WHAT IS REQUIRED —
Format the lines from the line with "Open the QT user avatar menu" to the line with "[x=1521, y=28]" as a JSON list of strings, one string per line, skipping blank lines and leaving out the pictures.

RECORDS FOR THE TASK —
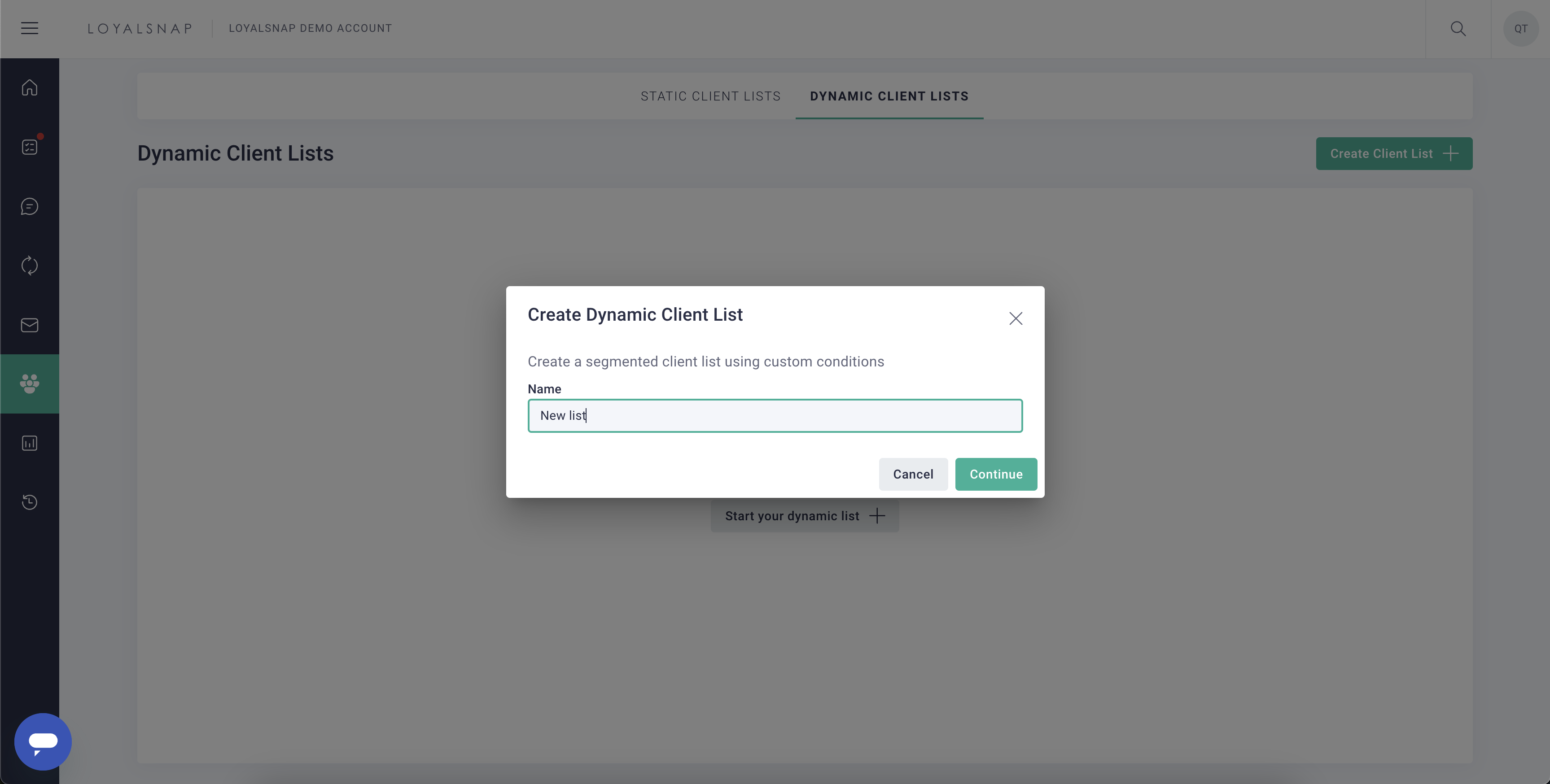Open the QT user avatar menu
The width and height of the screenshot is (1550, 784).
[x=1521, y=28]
...
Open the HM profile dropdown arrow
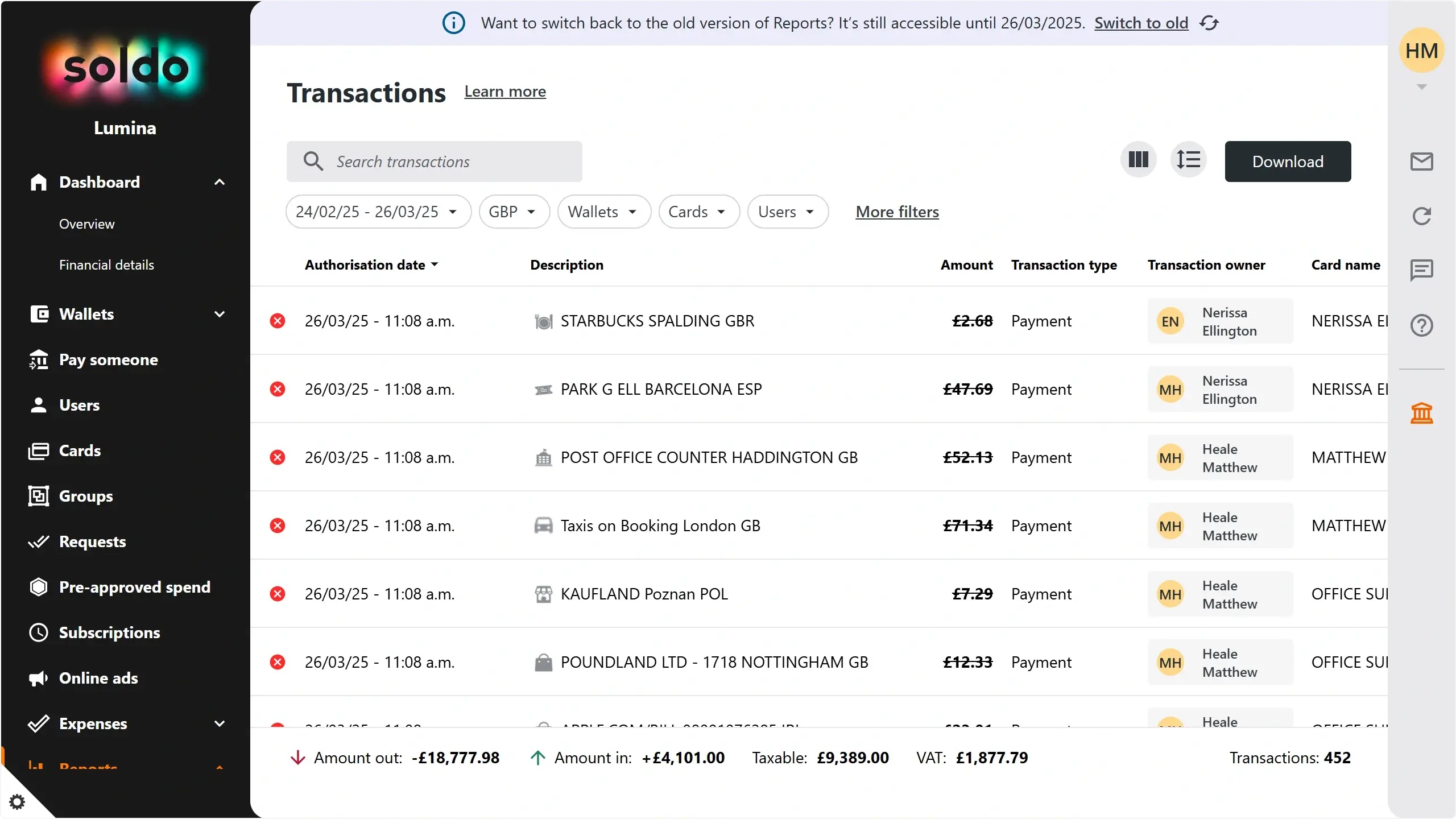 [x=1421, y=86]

RESPONSE BELOW —
[
  "Open the QT user avatar menu",
  "The width and height of the screenshot is (1550, 784).",
  "[x=1521, y=28]"
]